The notion that a game doesn’t have an ending…. Well “ending” is only something that applied to computer games because you want your monies worth in the end, the crowning moment to your questing. And that still does not need to see the game end and can still be made of epic and satisfaction. Same goes for RPG proper. You can have your small victories (“yay perfect heist, we got them copper boxes, woot”) to epic (“I avenged my father and thusly saved the empire… Lets party like t’was 999!”
Imagine if you will that the game is a fantasy book, a book should have a goal. If you deviate too much and spend your interim chapters dallying around, no matter how fun that is, you trivialise your enemies/goal.
Now this doesn’t need to matter if the story is good of fun but it can take away from the goal.
It doesn’t always need to too terrible though, Harry Potter is a great example. Hogwarts is as much a sandbox as any. You have your place (School and grounds) structure (one school year), your McGuffin that drives this years mystery (that Voldemort wants this years stone, prophesy, magical toothpick). The tale is mostly an experience of a school year, but cleverly (cleverly yes I use cleverly in reference to Harry Potter) interwoven are subtle and not subtle hints to what is going on and the kids discovering clues along the way.

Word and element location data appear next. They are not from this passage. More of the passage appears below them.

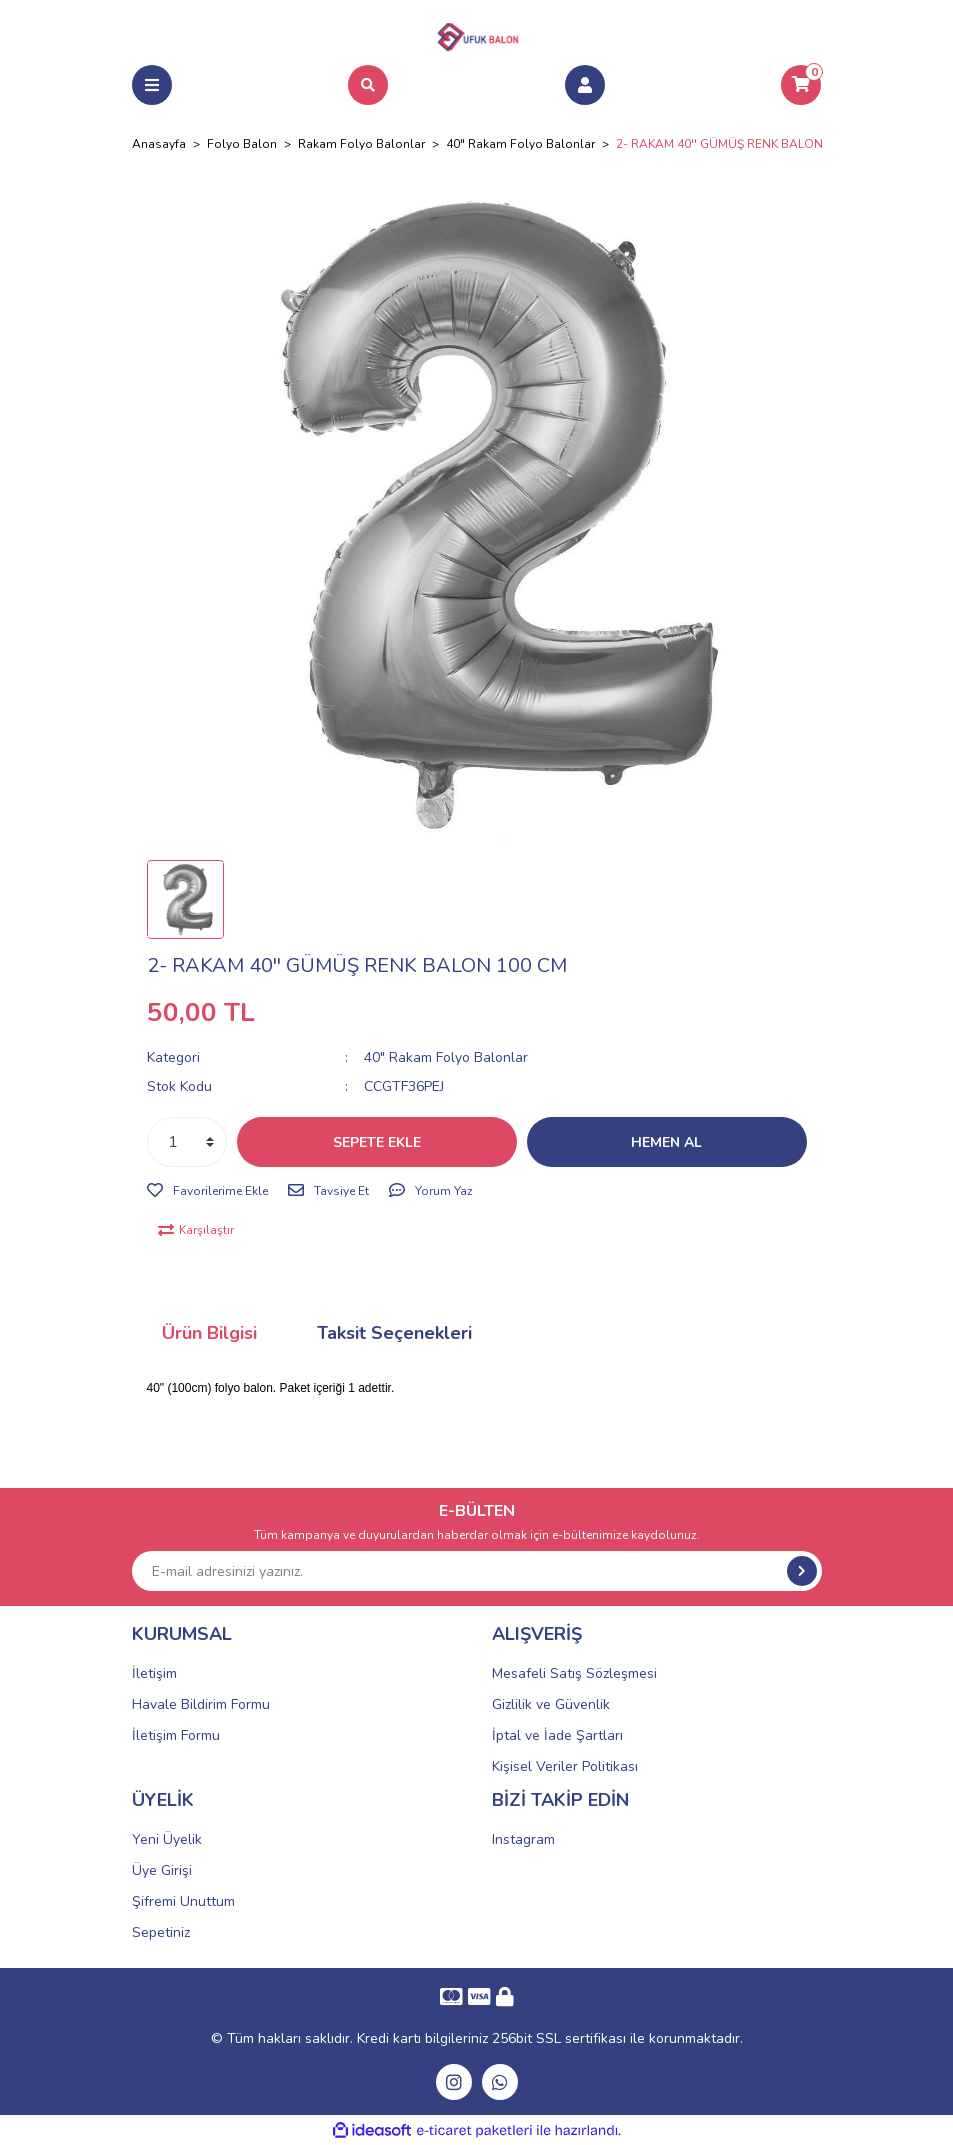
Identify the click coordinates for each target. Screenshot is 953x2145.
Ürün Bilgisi (209, 1333)
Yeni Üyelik (167, 1839)
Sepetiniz (161, 1932)
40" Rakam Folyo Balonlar (446, 1057)
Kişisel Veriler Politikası (565, 1766)
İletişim (154, 1673)
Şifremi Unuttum (183, 1901)
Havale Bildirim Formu (201, 1704)
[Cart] (801, 85)
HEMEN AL (666, 1142)
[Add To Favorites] (207, 1191)
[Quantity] (187, 1142)
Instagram (523, 1839)
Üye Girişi (162, 1870)
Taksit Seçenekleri (394, 1333)
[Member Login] (585, 85)
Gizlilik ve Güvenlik (551, 1704)
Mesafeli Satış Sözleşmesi (574, 1673)
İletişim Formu (176, 1735)
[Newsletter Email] (477, 1571)
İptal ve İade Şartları (557, 1735)
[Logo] (477, 34)
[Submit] (802, 1571)
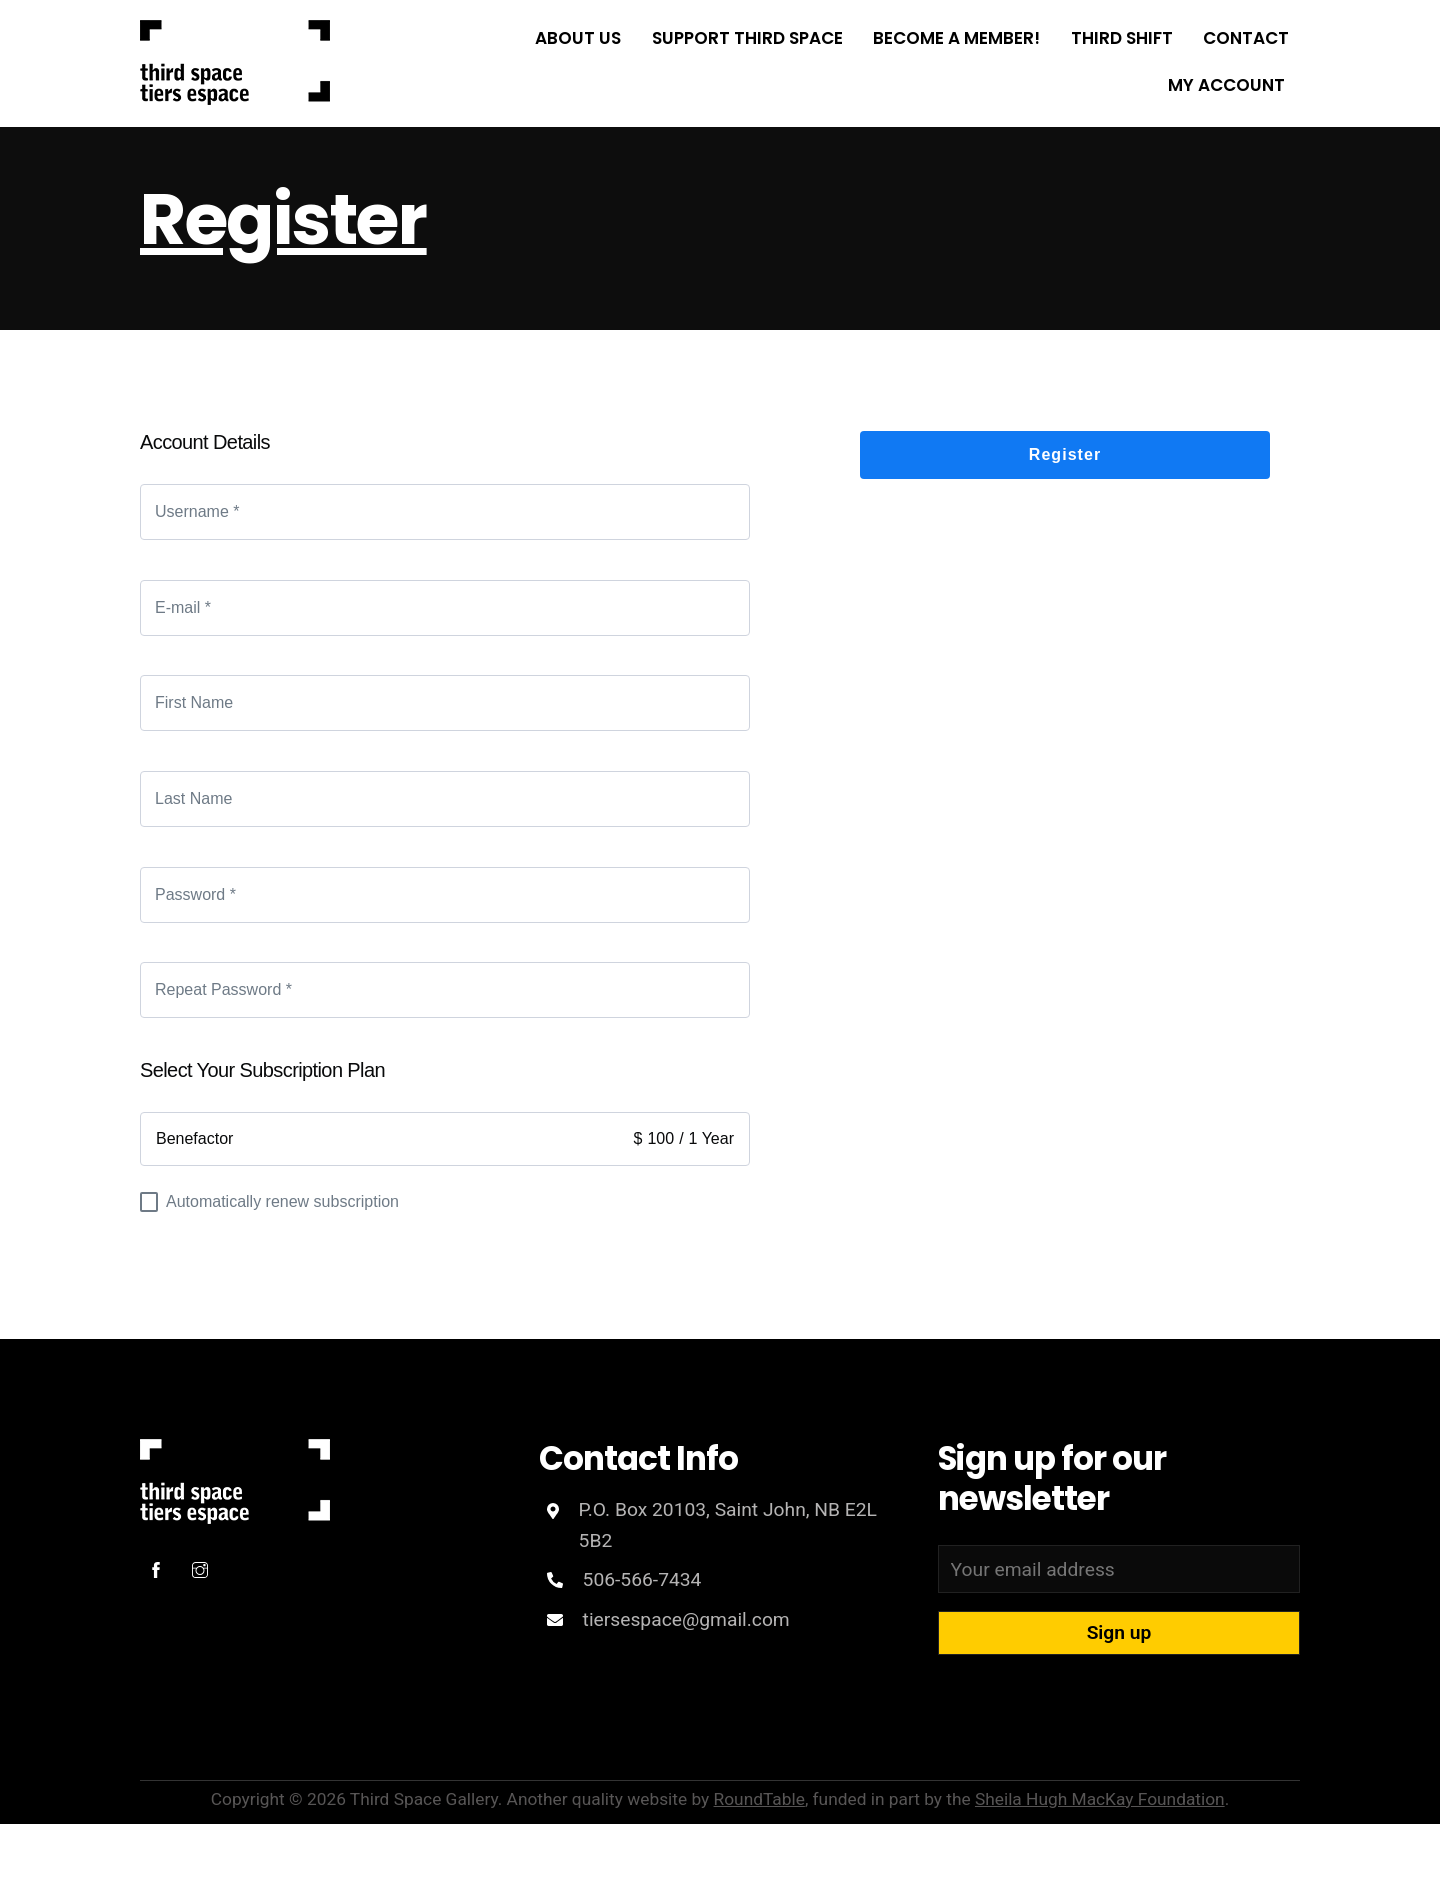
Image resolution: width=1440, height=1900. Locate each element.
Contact (1246, 38)
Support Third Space (747, 38)
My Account (1226, 85)
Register (283, 219)
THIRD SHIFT (1122, 38)
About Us (578, 38)
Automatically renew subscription (269, 1202)
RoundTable (759, 1799)
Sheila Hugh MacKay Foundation (1100, 1799)
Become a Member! (956, 38)
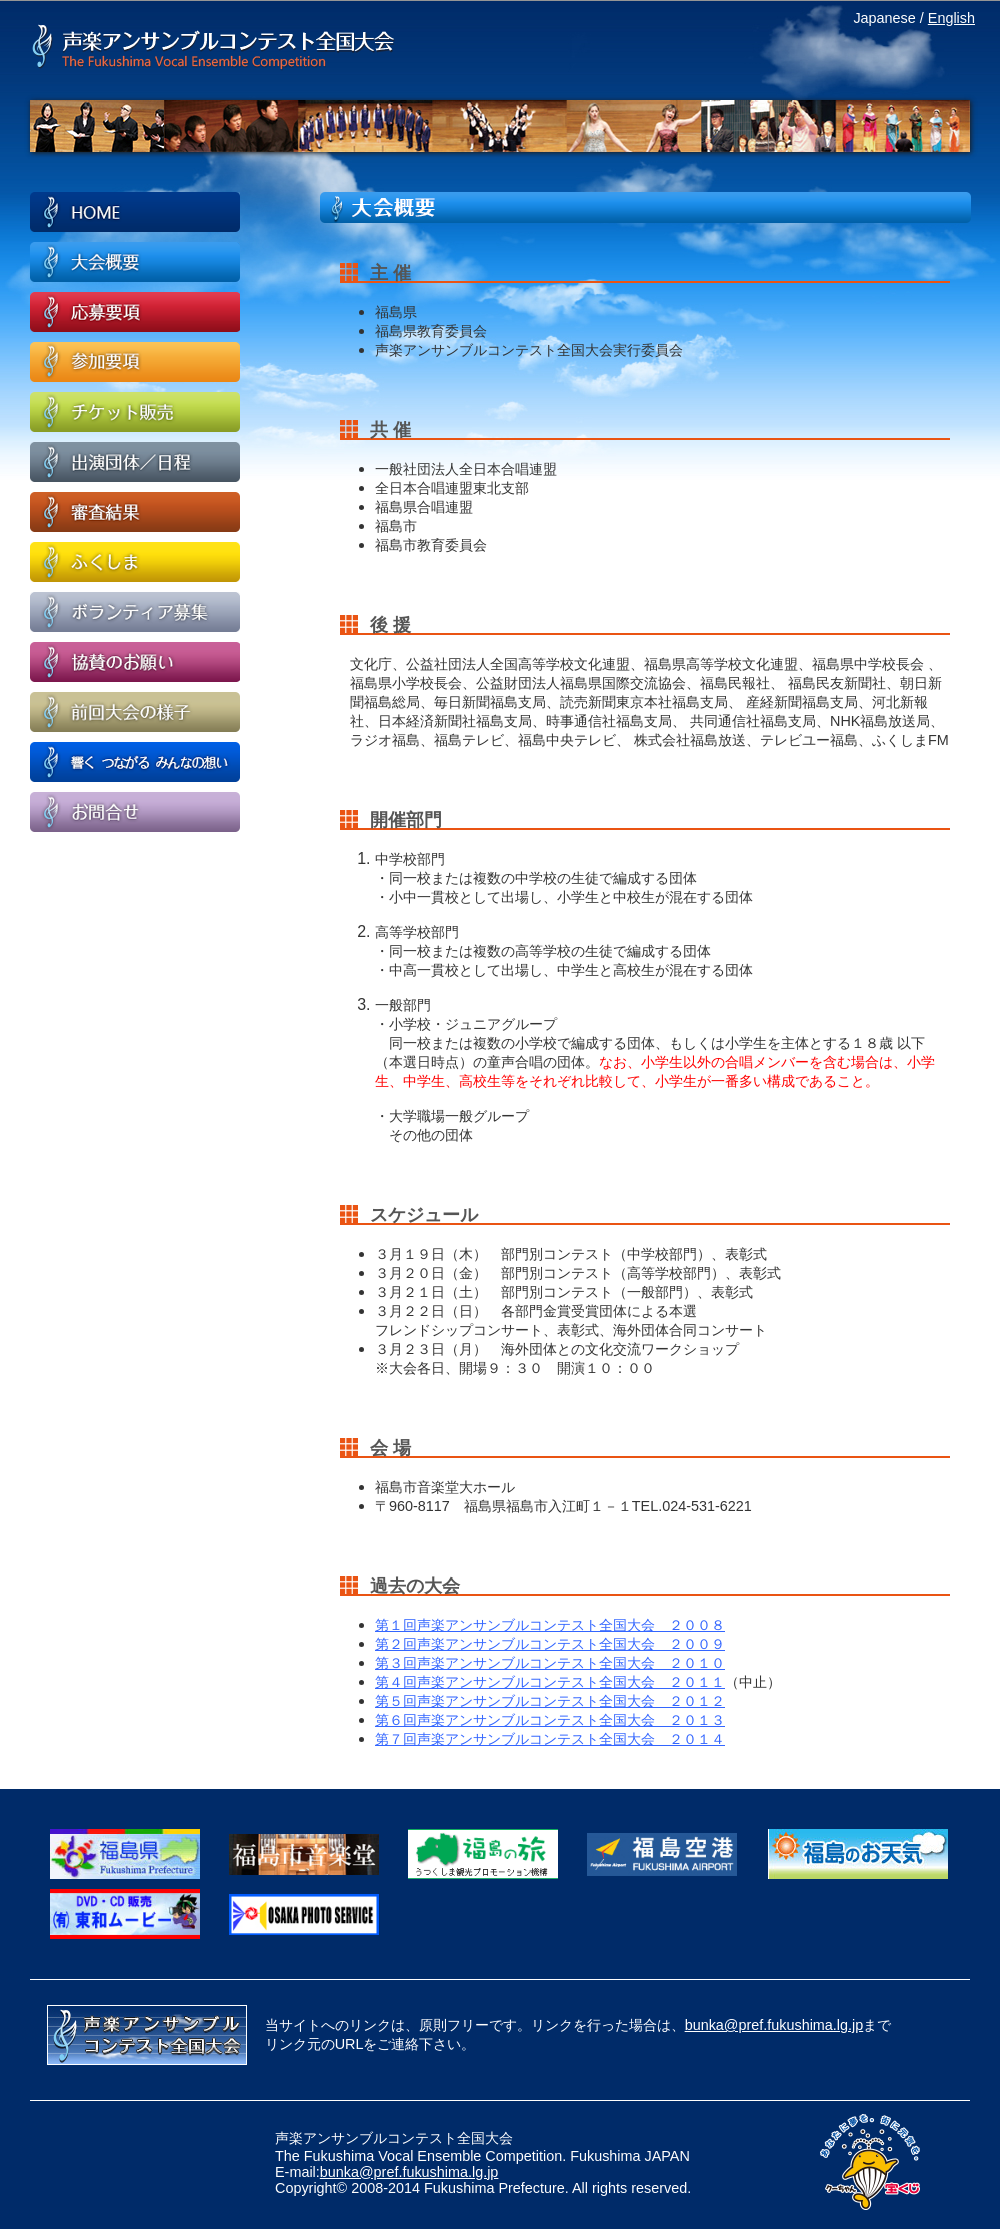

TV shows have this a lot too, they need to fill in the eps till season ends big bad so they have random one off eps of a monster/problem of the week. But they also reach back quick and securely with eps that deal with their problem/big bad.
Narratively it’s interesting because you can spin and spin and spin your tale, but in the end the problems you invoke in the world (and the GM does this, not the player) it’s still something that the player will have to be put on the track to deal with at some point.